TASK INPUTS:
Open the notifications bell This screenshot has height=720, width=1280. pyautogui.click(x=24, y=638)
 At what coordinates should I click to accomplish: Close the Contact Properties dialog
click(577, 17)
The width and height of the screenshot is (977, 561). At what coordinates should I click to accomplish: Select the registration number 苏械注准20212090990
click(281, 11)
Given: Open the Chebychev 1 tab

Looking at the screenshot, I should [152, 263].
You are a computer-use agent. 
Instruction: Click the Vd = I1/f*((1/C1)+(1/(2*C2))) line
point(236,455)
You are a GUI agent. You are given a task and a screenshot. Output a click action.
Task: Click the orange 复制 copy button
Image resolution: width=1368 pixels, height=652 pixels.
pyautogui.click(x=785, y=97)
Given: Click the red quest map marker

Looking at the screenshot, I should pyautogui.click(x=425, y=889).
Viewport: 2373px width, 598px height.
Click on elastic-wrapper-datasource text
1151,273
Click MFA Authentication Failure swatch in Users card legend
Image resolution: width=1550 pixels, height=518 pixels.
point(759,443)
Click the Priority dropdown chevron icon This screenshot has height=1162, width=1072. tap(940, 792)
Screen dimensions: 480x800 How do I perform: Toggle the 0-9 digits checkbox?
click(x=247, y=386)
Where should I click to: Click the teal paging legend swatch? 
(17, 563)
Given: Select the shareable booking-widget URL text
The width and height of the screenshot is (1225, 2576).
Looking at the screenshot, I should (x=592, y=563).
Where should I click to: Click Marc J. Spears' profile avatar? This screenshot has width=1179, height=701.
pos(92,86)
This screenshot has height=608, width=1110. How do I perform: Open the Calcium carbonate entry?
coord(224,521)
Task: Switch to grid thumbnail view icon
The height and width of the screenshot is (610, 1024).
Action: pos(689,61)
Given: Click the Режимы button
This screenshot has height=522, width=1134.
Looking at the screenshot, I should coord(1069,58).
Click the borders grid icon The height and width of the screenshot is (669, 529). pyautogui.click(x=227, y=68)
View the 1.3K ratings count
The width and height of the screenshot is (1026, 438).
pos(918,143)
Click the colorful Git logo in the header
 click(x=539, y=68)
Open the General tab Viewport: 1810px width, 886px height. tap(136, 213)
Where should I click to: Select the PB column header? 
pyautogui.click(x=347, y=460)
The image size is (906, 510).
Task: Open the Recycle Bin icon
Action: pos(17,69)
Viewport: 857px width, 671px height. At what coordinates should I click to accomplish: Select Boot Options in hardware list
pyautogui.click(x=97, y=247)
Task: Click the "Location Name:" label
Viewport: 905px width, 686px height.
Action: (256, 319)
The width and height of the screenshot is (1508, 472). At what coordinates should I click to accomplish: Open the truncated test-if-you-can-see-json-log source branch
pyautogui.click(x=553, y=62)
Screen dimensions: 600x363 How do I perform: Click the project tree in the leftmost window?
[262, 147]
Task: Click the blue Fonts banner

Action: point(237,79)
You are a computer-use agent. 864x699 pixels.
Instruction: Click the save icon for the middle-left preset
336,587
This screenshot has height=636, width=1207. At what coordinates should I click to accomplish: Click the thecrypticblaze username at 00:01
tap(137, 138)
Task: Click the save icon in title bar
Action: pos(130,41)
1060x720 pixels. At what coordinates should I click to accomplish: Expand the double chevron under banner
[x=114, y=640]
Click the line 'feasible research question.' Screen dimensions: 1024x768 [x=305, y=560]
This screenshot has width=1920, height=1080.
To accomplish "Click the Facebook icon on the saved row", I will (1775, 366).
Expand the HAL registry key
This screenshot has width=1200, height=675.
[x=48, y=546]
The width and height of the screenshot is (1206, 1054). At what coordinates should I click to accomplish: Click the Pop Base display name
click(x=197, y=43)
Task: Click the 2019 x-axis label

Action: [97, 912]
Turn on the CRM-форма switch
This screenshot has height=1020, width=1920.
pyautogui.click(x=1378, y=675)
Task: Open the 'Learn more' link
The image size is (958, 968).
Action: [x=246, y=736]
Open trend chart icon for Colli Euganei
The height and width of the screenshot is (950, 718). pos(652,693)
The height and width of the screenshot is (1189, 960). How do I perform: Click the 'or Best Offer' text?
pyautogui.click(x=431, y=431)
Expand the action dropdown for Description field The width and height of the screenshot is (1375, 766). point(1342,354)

REQUIRED WORK:
Count of lines that include "computer" in the records above: write that value only.

WRITTEN REPLY:
2